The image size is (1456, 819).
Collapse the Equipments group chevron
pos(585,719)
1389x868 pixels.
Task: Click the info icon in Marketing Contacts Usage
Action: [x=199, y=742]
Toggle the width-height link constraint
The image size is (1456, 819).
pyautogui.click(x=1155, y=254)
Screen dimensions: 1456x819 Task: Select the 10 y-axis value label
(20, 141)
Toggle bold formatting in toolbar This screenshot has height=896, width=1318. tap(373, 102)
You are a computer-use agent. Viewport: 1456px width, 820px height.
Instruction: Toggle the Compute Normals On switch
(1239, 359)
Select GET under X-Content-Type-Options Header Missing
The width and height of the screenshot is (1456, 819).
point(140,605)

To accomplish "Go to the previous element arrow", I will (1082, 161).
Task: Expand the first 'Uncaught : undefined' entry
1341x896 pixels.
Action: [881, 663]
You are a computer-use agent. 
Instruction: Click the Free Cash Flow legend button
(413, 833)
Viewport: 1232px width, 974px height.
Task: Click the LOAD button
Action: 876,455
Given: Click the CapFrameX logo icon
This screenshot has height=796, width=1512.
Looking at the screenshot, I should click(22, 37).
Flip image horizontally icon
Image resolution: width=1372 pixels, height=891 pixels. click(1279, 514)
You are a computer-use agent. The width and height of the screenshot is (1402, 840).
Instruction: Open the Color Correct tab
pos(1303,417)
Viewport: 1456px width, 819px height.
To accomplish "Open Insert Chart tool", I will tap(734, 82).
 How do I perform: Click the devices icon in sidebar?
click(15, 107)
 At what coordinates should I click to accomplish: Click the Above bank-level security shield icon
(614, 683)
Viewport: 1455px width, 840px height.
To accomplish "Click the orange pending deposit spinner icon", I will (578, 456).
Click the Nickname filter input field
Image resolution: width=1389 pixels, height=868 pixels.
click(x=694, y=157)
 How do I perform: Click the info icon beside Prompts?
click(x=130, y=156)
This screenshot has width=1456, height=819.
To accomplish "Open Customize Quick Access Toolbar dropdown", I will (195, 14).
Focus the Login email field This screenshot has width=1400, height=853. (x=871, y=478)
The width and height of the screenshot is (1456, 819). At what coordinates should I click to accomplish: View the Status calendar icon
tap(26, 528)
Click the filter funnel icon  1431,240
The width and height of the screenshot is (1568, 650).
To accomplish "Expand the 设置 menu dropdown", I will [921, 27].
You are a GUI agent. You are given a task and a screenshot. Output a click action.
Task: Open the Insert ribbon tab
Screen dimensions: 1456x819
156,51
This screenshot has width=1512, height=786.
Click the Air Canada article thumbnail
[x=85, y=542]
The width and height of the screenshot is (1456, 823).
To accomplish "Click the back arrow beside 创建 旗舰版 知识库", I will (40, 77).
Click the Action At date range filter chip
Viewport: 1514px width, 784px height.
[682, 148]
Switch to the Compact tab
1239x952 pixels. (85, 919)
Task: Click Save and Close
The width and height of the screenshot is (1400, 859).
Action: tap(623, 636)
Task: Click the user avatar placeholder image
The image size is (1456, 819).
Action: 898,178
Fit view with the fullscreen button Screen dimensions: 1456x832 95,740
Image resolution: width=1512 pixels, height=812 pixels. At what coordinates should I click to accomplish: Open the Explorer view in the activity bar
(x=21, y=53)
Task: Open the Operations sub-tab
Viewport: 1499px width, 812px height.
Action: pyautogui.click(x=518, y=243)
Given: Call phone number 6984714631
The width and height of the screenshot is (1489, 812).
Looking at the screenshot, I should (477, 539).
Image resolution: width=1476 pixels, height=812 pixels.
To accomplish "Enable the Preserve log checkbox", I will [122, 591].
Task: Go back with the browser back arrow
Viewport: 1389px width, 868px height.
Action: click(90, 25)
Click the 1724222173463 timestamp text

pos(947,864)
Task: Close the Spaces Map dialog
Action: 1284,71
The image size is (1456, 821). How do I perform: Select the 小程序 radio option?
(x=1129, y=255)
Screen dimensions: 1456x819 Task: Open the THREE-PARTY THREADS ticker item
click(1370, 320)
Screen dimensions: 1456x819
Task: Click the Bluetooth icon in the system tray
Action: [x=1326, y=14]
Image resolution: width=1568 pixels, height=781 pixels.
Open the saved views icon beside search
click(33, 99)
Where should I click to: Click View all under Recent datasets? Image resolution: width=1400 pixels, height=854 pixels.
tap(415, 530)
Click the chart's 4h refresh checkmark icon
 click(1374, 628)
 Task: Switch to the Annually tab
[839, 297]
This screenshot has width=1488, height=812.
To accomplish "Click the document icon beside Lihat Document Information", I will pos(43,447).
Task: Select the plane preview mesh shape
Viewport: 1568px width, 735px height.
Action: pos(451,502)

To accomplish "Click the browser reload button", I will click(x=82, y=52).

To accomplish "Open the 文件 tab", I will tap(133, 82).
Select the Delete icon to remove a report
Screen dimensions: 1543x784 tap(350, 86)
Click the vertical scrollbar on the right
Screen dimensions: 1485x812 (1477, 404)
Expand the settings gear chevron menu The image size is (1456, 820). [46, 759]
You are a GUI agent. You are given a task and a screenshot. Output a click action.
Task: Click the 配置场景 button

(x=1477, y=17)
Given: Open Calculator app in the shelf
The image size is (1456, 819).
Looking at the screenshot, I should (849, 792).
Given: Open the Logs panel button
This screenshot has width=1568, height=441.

★ ★ ★

Exercise prompt>
Every line from the line containing "Task: Click the user avatar placeholder image" through the line containing "Image resolution: width=1476" in the records above must be retyped exactly. Leave out the rest.

Task answer>
Task: Click the user avatar placeholder image
The image size is (1456, 819).
Action: 898,178
Fit view with the fullscreen button Screen dimensions: 1456x832 95,740
Image resolution: width=1512 pixels, height=812 pixels. At what coordinates should I click to accomplish: Open the Explorer view in the activity bar
(x=21, y=53)
Task: Open the Operations sub-tab
Viewport: 1499px width, 812px height.
Action: pyautogui.click(x=518, y=243)
Given: Call phone number 6984714631
The width and height of the screenshot is (1489, 812).
Looking at the screenshot, I should (477, 539).
Image resolution: width=1476 pixels, height=812 pixels.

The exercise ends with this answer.